§ EXERCISE REQUIREMENTS: Output exactly the lines below from the one containing "Image resolution: width=1920" to the last line, both included. Omit pictures.
Start of Block
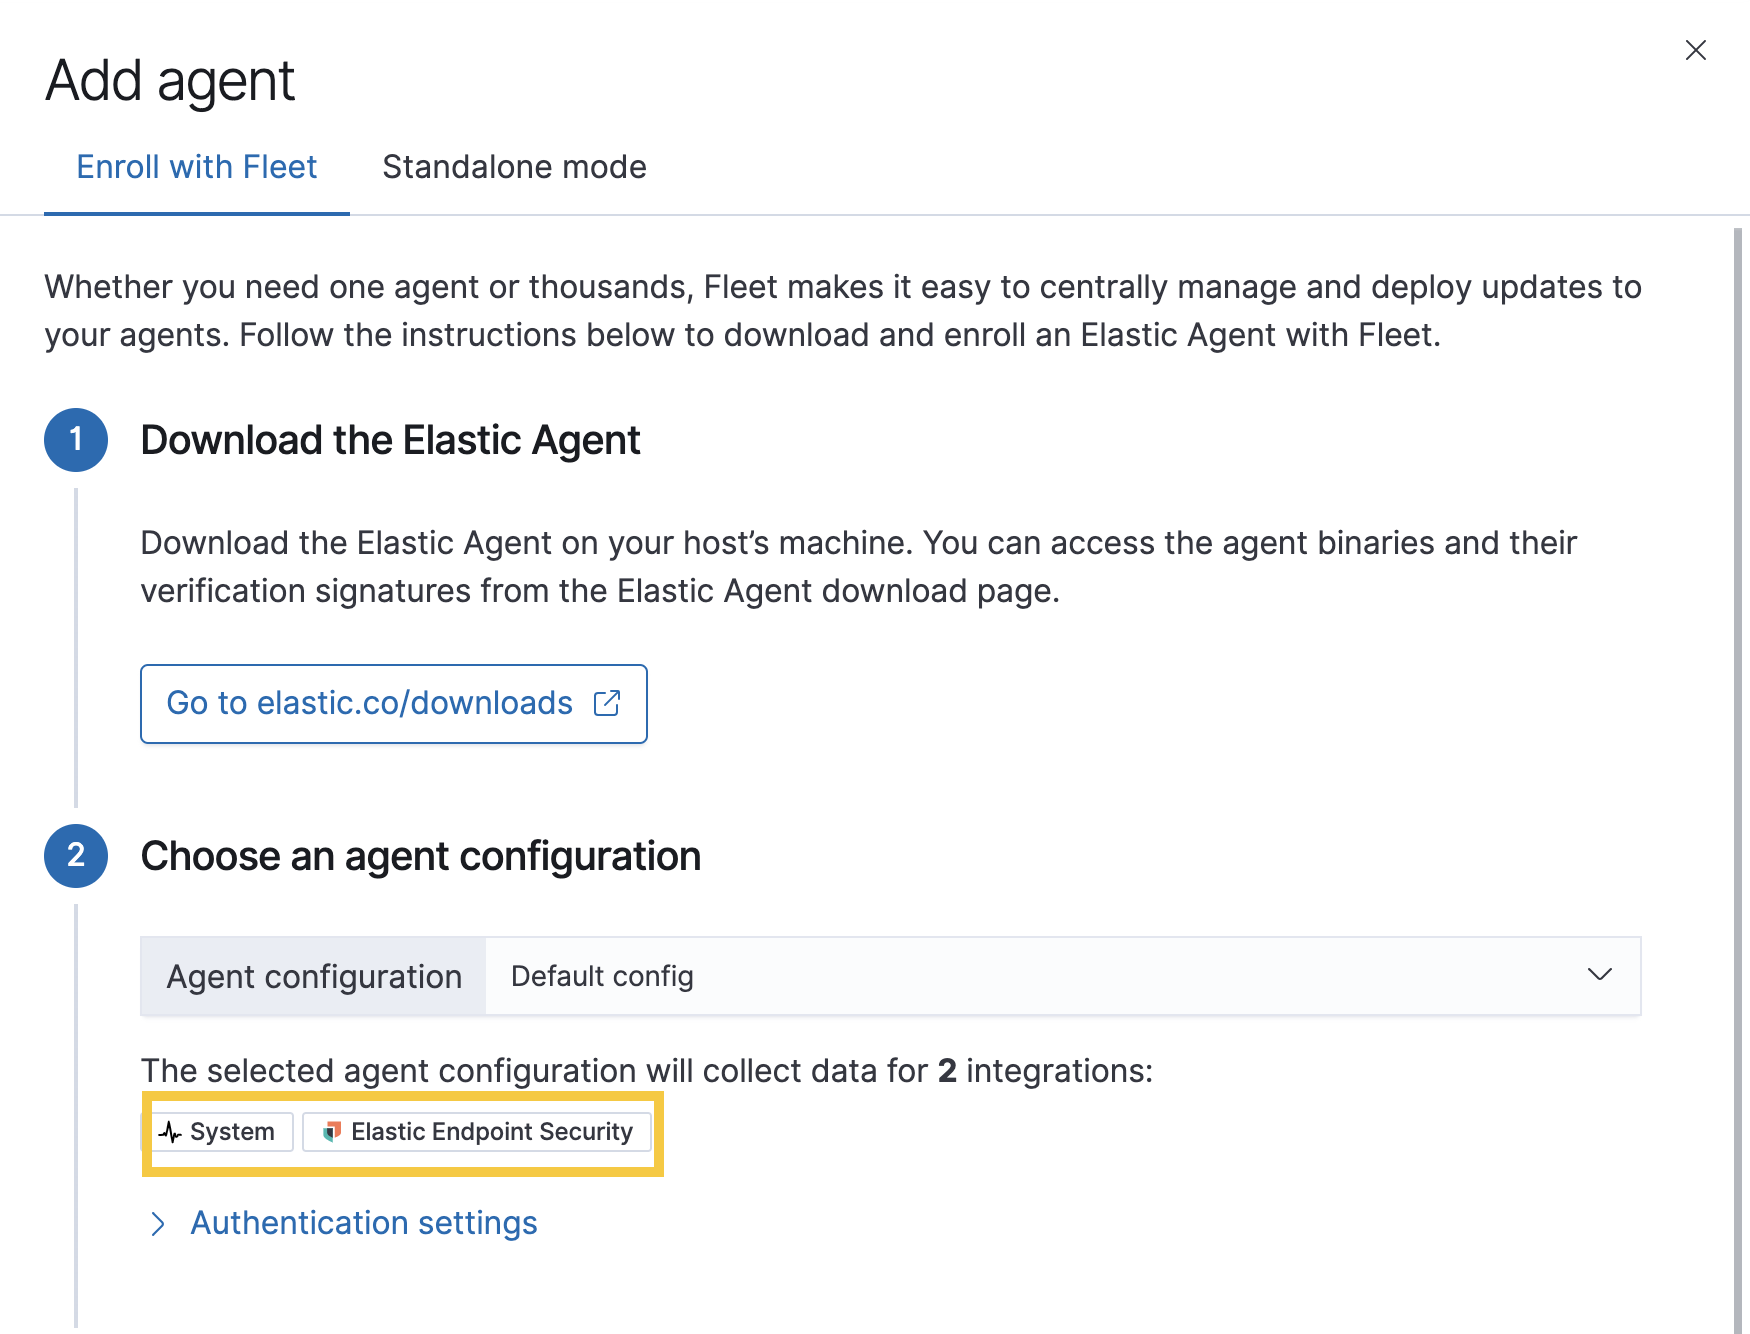Select the System badge

click(x=221, y=1132)
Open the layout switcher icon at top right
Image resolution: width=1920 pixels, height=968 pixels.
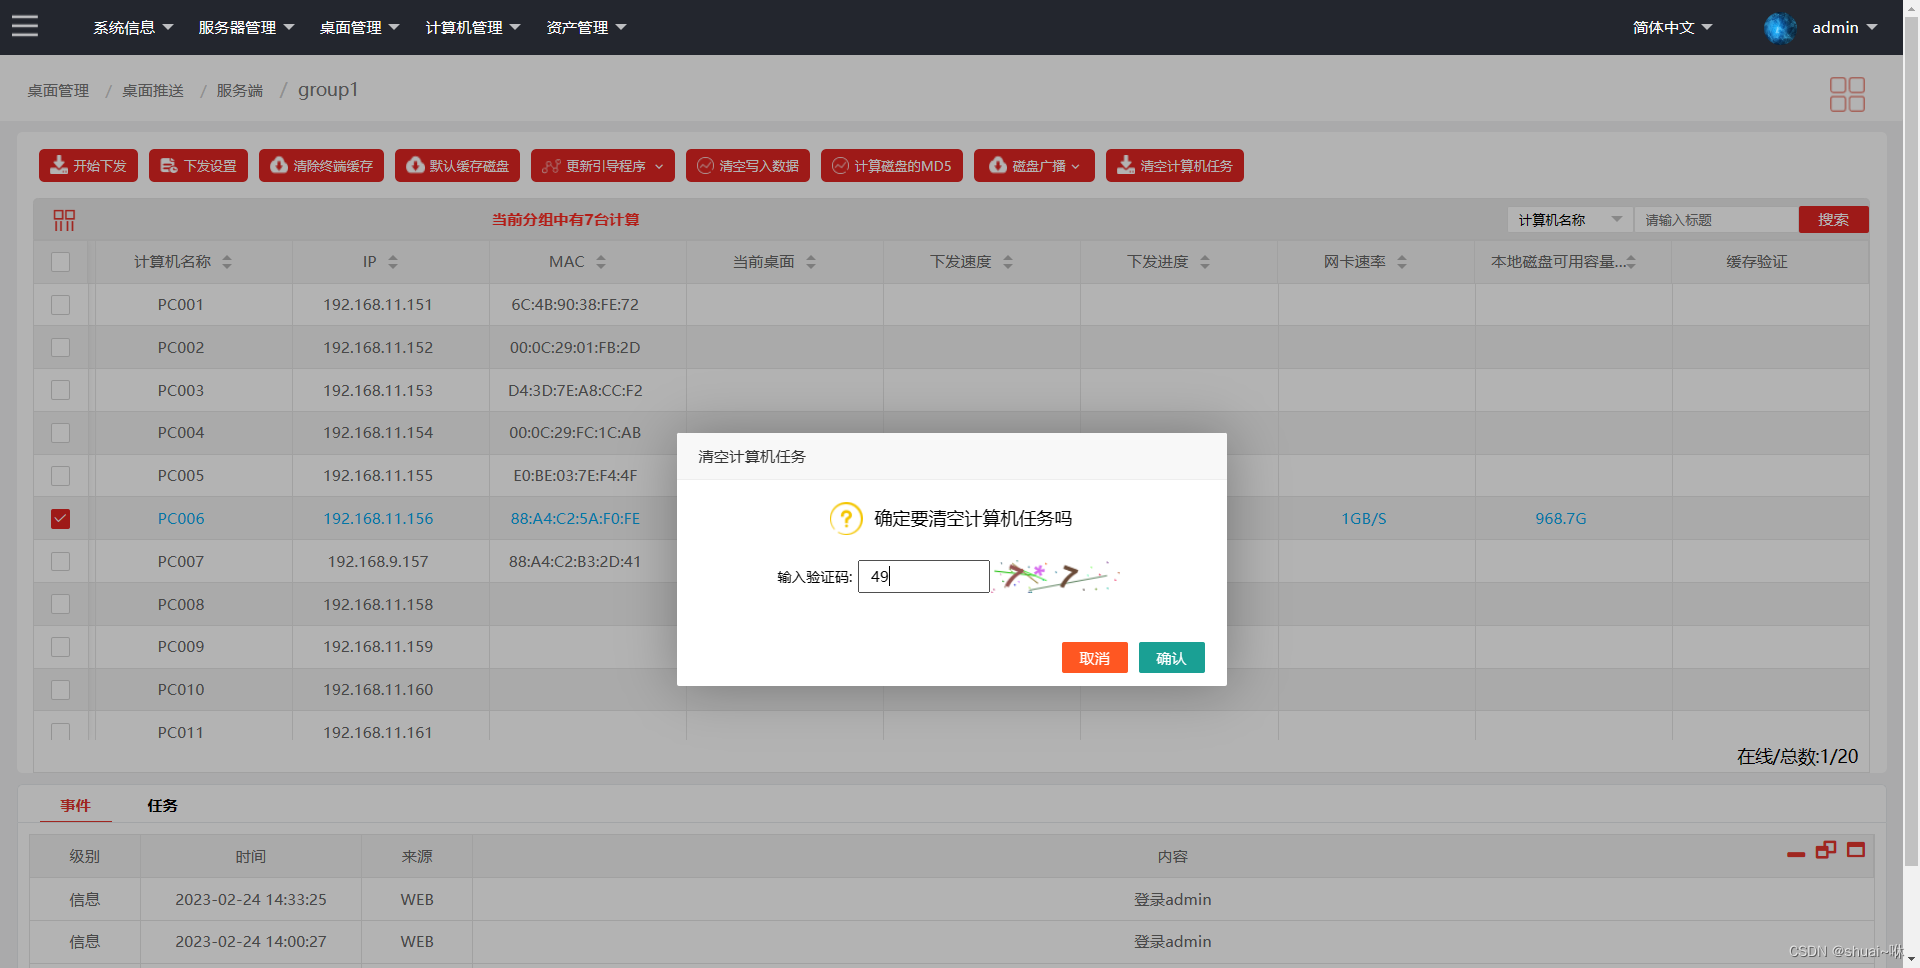click(1846, 93)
End of Block
§ ANSWER:
Image resolution: width=1920 pixels, height=968 pixels.
click(1846, 93)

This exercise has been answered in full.